Note that STAC catalogues are typically public, so `arcosparse` will request the catalogue without authentication. However, any asset links found within the catalogue will be authenticated using the token provided in `auth_token`, if one is supplied.

## Changelog

### 0.5.0

#### 0.5.0: Breaking Changes

- Deleted `disable_progress_bar` argument in the functions `subset_and_return_dataframe` and `subset_and_save`. Use `progress_bar_configuration={"disable": True}` instead.

#### 0.5.0: New features

- `pandas>=3` is now available.
- Add a way to handle metadata in chunks. Now capable of reading overflow chunks.
- Change license to EUPL-1.2.
- Can authenticate the requests to the assets with a token provided in `auth_token` in `user_configuration`. It is passed as the `Authorization: Bearer {auth_token}` header. See the "Authentication" section in the doc for more details.
- `arcosparse` got public. The repository is now open.

### 0.4.2

#### 0.4.2: Bug fixes

- Fix a bug where dates in the metadata like "2025-06-25T07:43:54.514180Z" would not be parsed and raised an error. Now, it uses `dateutil.parser` to parse the date strings correctly.

### 0.4.1

#### 0.4.1: New features

- Added function `get_dataset_metadata`. It returns an `arcosparse.Dataset` object.

### 0.4.0

#### Breaking Changes

- Deleted function `get_entities_ids`. Use `get_entities` as a replacement.

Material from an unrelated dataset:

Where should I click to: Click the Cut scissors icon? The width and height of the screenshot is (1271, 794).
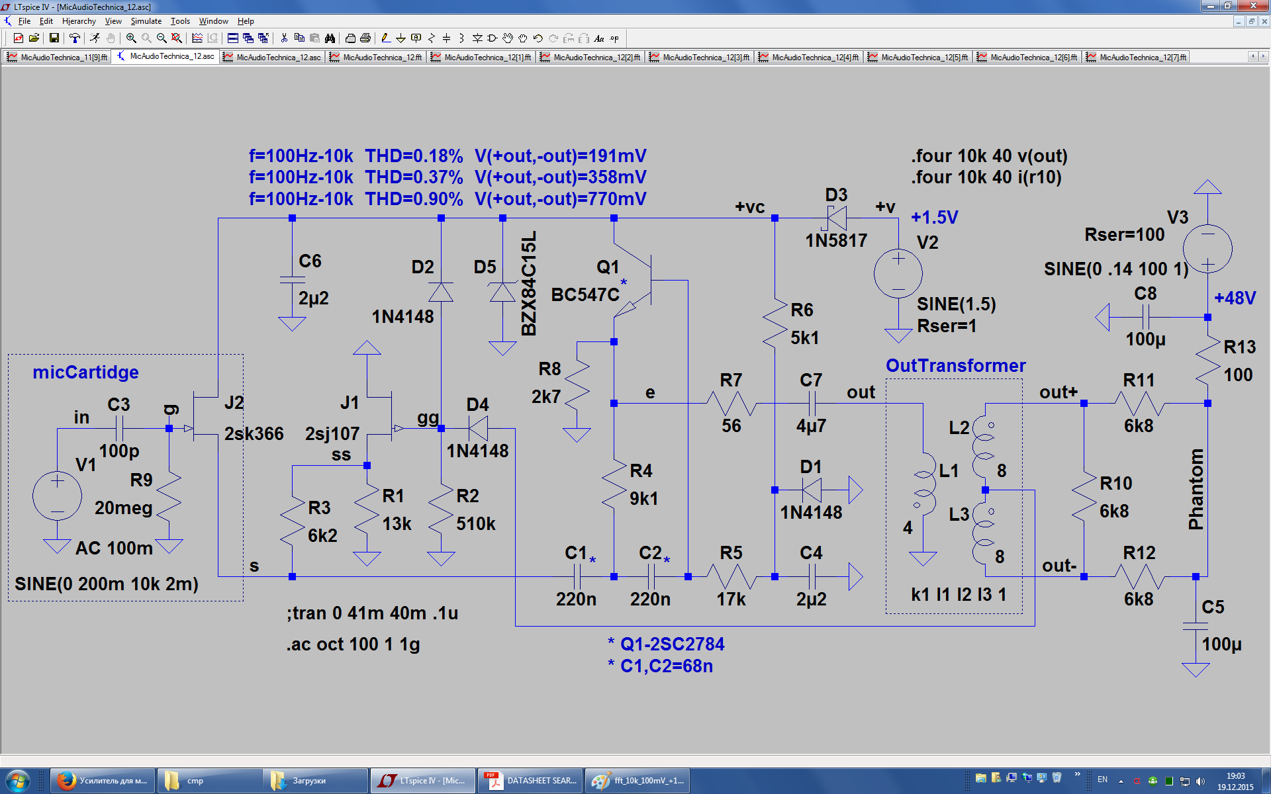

Example:

```python
# old code
my_entities = get_entities_ids(url_metadata)

# new code
my_entities = [entity.entity_id for entity in get_entities(url_metadata)]
```

#### New features

- Added function `get_entities`. It returns a list of `Entity` objects.

#### Bug fixes

- Fix a bug where arcosparse would modify the dict that users input in the `columns_rename` argument. Now, it deepcopy it to modify it after that.

### 0.3.5

- Return all the columns even if full of NaNs.

### 0.3.4

- Deleted deprecated `get_platforms_names` function
- Fix an issue when query on the chunk would not be correct if the requested subset is 0.

### 0.3.3

- Add GPLv3 license

### 0.3.2

- Fixes an issue on Windows where deleting a file is not permited if we don't close explicitly the sql connection.

### 0.3.1

- Reindex when concatenate. Fixes issue when indexes wouldn't be unique.
- Fixes an issue on Windows where `datetime.to_timestamp` does not support dates before 1970-1-1 (i.e. negative values for timestamps).
- Fixes an issue on Windows where a temporary sqlite file cannot be opened while it's already open in the process.

### 0.3.0

- Change columns output: from "platform_id" to "entity_id" and from "platform_type" to "entity_type".
- Document the expected column names in the doc of the functions.
- Add `columns_rename` argument to `subset_and_return_dataframe` and `subset_and_save` to be able to choose the names of the columns in the output.